Restate all of the entries exactly, each line as it stands.
──────── MATERIAL PROVIDED ────────
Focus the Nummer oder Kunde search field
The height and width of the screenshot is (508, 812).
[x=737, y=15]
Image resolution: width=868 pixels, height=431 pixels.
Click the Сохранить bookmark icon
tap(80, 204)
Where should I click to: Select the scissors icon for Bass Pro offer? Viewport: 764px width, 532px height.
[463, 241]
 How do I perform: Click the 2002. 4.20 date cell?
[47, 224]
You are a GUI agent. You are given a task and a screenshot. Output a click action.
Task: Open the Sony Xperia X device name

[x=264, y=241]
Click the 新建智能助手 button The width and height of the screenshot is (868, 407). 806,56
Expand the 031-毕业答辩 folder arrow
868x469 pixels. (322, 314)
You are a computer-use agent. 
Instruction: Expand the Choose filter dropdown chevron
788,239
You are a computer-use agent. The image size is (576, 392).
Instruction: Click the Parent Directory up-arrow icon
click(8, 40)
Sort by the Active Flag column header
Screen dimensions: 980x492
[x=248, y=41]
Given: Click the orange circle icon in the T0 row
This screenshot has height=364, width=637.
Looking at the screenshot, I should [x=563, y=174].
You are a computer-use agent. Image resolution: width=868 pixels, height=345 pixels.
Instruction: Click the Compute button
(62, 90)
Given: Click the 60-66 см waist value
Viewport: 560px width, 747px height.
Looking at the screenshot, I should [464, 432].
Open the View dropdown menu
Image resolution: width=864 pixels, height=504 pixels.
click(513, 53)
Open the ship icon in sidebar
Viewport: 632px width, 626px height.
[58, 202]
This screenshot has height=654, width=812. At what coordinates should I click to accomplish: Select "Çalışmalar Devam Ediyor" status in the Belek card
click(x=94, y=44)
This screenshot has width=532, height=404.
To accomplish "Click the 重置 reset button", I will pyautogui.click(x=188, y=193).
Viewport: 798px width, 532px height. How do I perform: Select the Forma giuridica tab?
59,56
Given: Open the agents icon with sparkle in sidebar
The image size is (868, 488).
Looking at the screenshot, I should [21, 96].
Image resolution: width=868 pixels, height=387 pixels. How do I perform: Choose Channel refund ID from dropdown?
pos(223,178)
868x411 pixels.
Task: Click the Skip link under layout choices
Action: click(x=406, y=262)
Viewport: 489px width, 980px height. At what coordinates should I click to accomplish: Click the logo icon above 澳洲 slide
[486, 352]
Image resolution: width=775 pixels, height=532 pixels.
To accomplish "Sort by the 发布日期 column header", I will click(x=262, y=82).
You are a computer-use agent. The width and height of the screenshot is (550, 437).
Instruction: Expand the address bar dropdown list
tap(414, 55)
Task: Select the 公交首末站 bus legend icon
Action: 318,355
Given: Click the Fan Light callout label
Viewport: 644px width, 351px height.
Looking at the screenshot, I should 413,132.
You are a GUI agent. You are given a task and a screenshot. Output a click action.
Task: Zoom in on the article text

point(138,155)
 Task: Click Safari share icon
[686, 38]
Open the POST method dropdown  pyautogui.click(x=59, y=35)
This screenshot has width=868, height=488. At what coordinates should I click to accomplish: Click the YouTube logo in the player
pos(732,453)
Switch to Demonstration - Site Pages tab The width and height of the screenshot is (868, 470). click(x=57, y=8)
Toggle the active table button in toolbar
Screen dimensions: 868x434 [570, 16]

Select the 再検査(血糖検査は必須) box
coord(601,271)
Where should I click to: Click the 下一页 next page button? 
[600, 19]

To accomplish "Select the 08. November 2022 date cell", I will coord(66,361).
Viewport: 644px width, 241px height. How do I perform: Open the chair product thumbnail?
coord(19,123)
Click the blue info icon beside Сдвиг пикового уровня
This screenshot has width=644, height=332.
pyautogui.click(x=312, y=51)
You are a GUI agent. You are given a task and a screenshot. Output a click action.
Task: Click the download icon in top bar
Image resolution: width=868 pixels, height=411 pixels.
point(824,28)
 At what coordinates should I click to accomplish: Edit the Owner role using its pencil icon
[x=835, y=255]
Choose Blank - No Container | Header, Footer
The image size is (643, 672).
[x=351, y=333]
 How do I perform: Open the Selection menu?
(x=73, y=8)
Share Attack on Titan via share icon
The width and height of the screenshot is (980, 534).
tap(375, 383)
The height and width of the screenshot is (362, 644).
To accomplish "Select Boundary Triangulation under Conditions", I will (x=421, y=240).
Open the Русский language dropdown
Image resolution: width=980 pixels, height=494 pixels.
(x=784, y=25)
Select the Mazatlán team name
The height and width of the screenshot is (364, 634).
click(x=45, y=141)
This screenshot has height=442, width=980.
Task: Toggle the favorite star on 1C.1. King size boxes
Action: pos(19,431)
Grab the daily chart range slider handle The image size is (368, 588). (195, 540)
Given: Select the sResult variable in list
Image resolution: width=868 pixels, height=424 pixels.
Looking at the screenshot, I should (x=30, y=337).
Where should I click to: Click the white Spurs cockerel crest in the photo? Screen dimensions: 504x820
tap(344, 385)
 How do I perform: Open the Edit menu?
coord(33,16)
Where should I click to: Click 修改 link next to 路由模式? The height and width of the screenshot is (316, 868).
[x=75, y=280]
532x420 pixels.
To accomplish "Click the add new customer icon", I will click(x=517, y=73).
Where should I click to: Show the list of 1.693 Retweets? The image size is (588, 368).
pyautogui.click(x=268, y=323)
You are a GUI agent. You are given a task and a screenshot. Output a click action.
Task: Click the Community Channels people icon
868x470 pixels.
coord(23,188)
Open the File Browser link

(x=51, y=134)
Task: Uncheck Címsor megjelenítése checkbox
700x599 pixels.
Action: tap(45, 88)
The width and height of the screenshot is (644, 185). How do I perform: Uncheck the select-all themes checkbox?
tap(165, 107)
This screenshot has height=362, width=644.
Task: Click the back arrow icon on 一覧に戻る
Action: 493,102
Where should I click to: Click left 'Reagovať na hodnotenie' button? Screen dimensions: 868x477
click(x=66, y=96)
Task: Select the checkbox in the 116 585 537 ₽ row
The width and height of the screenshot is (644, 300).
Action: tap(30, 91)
────────
FINISHED EXERCISE:
Focus the Nummer oder Kunde search field
The height and width of the screenshot is (508, 812).
[x=737, y=15]
Image resolution: width=868 pixels, height=431 pixels.
Click the Сохранить bookmark icon
tap(80, 204)
Where should I click to: Select the scissors icon for Bass Pro offer? Viewport: 764px width, 532px height.
[463, 241]
 How do I perform: Click the 2002. 4.20 date cell?
[47, 224]
You are a GUI agent. You are given a task and a screenshot. Output a click action.
Task: Open the Sony Xperia X device name

[x=264, y=241]
Click the 新建智能助手 button The width and height of the screenshot is (868, 407). 806,56
Expand the 031-毕业答辩 folder arrow
868x469 pixels. (322, 314)
You are a computer-use agent. 
Instruction: Expand the Choose filter dropdown chevron
788,239
You are a computer-use agent. The image size is (576, 392).
Instruction: Click the Parent Directory up-arrow icon
click(8, 40)
Sort by the Active Flag column header
Screen dimensions: 980x492
[x=248, y=41]
Given: Click the orange circle icon in the T0 row
This screenshot has height=364, width=637.
Looking at the screenshot, I should [x=563, y=174].
You are a computer-use agent. Image resolution: width=868 pixels, height=345 pixels.
Instruction: Click the Compute button
(62, 90)
Given: Click the 60-66 см waist value
Viewport: 560px width, 747px height.
Looking at the screenshot, I should [464, 432].
Open the View dropdown menu
Image resolution: width=864 pixels, height=504 pixels.
click(513, 53)
Open the ship icon in sidebar
Viewport: 632px width, 626px height.
[58, 202]
This screenshot has height=654, width=812. At what coordinates should I click to accomplish: Select "Çalışmalar Devam Ediyor" status in the Belek card
click(x=94, y=44)
This screenshot has width=532, height=404.
To accomplish "Click the 重置 reset button", I will pyautogui.click(x=188, y=193).
Viewport: 798px width, 532px height. How do I perform: Select the Forma giuridica tab?
59,56
Given: Open the agents icon with sparkle in sidebar
The image size is (868, 488).
Looking at the screenshot, I should [21, 96].
Image resolution: width=868 pixels, height=387 pixels. How do I perform: Choose Channel refund ID from dropdown?
pos(223,178)
868x411 pixels.
Task: Click the Skip link under layout choices
Action: click(x=406, y=262)
Viewport: 489px width, 980px height. At what coordinates should I click to accomplish: Click the logo icon above 澳洲 slide
[486, 352]
Image resolution: width=775 pixels, height=532 pixels.
To accomplish "Sort by the 发布日期 column header", I will click(x=262, y=82).
You are a computer-use agent. The width and height of the screenshot is (550, 437).
Instruction: Expand the address bar dropdown list
tap(414, 55)
Task: Select the 公交首末站 bus legend icon
Action: 318,355
Given: Click the Fan Light callout label
Viewport: 644px width, 351px height.
Looking at the screenshot, I should 413,132.
You are a GUI agent. You are given a task and a screenshot. Output a click action.
Task: Zoom in on the article text

point(138,155)
 Task: Click Safari share icon
[686, 38]
Open the POST method dropdown  pyautogui.click(x=59, y=35)
This screenshot has width=868, height=488. At what coordinates should I click to accomplish: Click the YouTube logo in the player
pos(732,453)
Switch to Demonstration - Site Pages tab The width and height of the screenshot is (868, 470). click(x=57, y=8)
Toggle the active table button in toolbar
Screen dimensions: 868x434 [570, 16]

Select the 再検査(血糖検査は必須) box
coord(601,271)
Where should I click to: Click the 下一页 next page button? 
[600, 19]

To accomplish "Select the 08. November 2022 date cell", I will coord(66,361).
Viewport: 644px width, 241px height. How do I perform: Open the chair product thumbnail?
coord(19,123)
Click the blue info icon beside Сдвиг пикового уровня
This screenshot has width=644, height=332.
pyautogui.click(x=312, y=51)
You are a GUI agent. You are given a task and a screenshot. Output a click action.
Task: Click the download icon in top bar
Image resolution: width=868 pixels, height=411 pixels.
point(824,28)
 At what coordinates should I click to accomplish: Edit the Owner role using its pencil icon
[x=835, y=255]
Choose Blank - No Container | Header, Footer
The image size is (643, 672).
[x=351, y=333]
 How do I perform: Open the Selection menu?
(x=73, y=8)
Share Attack on Titan via share icon
The width and height of the screenshot is (980, 534).
tap(375, 383)
The height and width of the screenshot is (362, 644).
To accomplish "Select Boundary Triangulation under Conditions", I will (x=421, y=240).
Open the Русский language dropdown
Image resolution: width=980 pixels, height=494 pixels.
(x=784, y=25)
Select the Mazatlán team name
The height and width of the screenshot is (364, 634).
click(x=45, y=141)
This screenshot has height=442, width=980.
Task: Toggle the favorite star on 1C.1. King size boxes
Action: pos(19,431)
Grab the daily chart range slider handle The image size is (368, 588). (195, 540)
Given: Select the sResult variable in list
Image resolution: width=868 pixels, height=424 pixels.
Looking at the screenshot, I should (x=30, y=337).
Where should I click to: Click the white Spurs cockerel crest in the photo? Screen dimensions: 504x820
tap(344, 385)
 How do I perform: Open the Edit menu?
coord(33,16)
Where should I click to: Click 修改 link next to 路由模式? The height and width of the screenshot is (316, 868).
[x=75, y=280]
532x420 pixels.
To accomplish "Click the add new customer icon", I will click(x=517, y=73).
Where should I click to: Show the list of 1.693 Retweets? The image size is (588, 368).
pyautogui.click(x=268, y=323)
You are a GUI agent. You are given a task and a screenshot. Output a click action.
Task: Click the Community Channels people icon
868x470 pixels.
coord(23,188)
Open the File Browser link

(x=51, y=134)
Task: Uncheck Címsor megjelenítése checkbox
700x599 pixels.
Action: tap(45, 88)
The width and height of the screenshot is (644, 185). How do I perform: Uncheck the select-all themes checkbox?
tap(165, 107)
This screenshot has height=362, width=644.
Task: Click the back arrow icon on 一覧に戻る
Action: 493,102
Where should I click to: Click left 'Reagovať na hodnotenie' button? Screen dimensions: 868x477
click(x=66, y=96)
Task: Select the checkbox in the 116 585 537 ₽ row
The width and height of the screenshot is (644, 300).
Action: tap(30, 91)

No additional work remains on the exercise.